The Discovery of New Historical Materials and the Confirmation of the “Eastern Origin of the Qin Ethnicity”

By / 09-19-2014 /

 

 

Social Sciences in China (Chinese Edition)

No.2, 2013

 

The Discovery of New Historical Materials and the Confirmation of the “Eastern Origin of the Qin Ethnicity”

(Abstract)

 

Wang Hongjun

 

The ancestors of Qin were the Shanggai (Shangyan) people who were relegated by the Zhou people to the Shaanxi and Gansu region. Shangyan was originally the capital and then a “vassal state” of the Shang dynasty. The Shangyan people were of Shang ethnicity. The Shangyan people referred to themselves as the descendants of Shaohao, with the surname of Ying. When the Qin people worshipped Shaohao, they were worshipping their earliest ancestor. It was based on this kinship that the Shang official Feilian, along with Lufu and other Ying-surnamed states of Xu, Huang and Jiang, waged several rebellions against Zhou.
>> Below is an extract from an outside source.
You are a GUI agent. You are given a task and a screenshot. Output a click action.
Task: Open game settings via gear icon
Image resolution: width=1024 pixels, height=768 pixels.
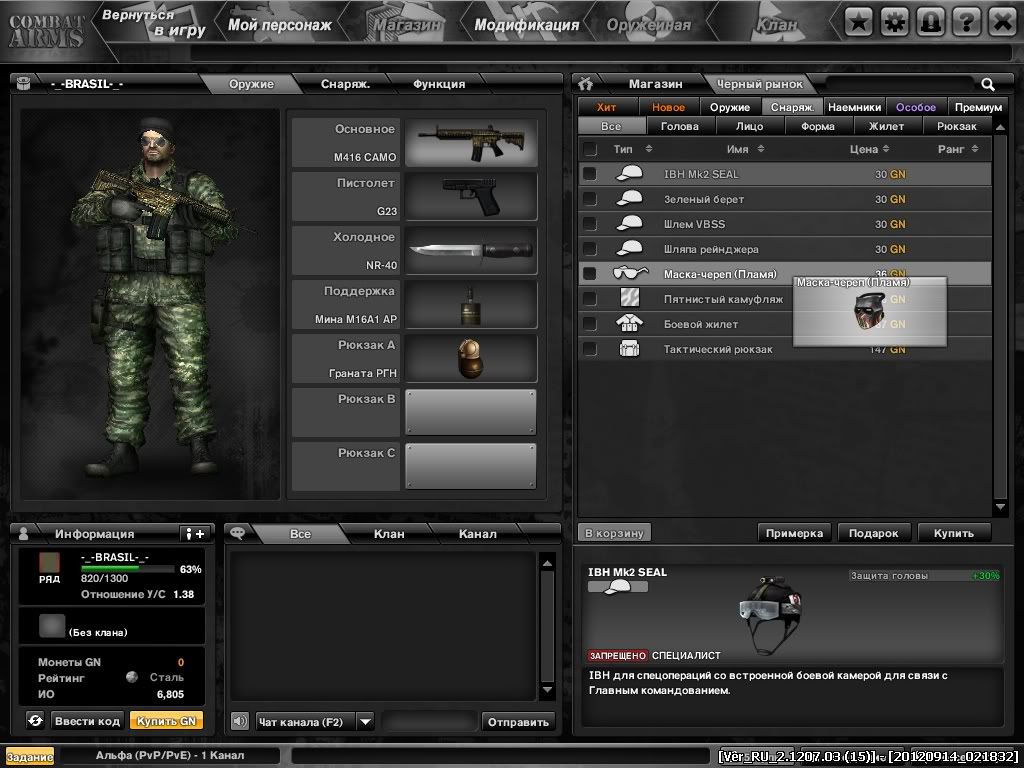[895, 19]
After the rebellion in the Shangyan State was put down, the Zhou people conferred the land of Shangyan and some Shangyan people onto Boqin. The Shangyan emperor and some of his subjects were exiled to Pugu of the Qi state, under the care of Qi. The children of Elai and other Shangyan people were exiled to the area between Qian River and Wei River. They were the first comers during the earlier period of the Zhou dynasty. The descendents of Zhongyu who guarded the western border of Zhou were known as “Qin barbarians” in unearthed documents, and the later on Shangyan people were called “Shuqin people,” namely the “ancestors of Qin” in Tsinghua bamboo slips. When the Shangyan descendants became stronger, and when Emperor Xiao of the Zhou Dynasty granted some land of Daluo’s heir son to Feizi, the Ying-surnamed Qin became the bureaucrat and then the vassal, and was granted thousands of miles of land. It finally unified China.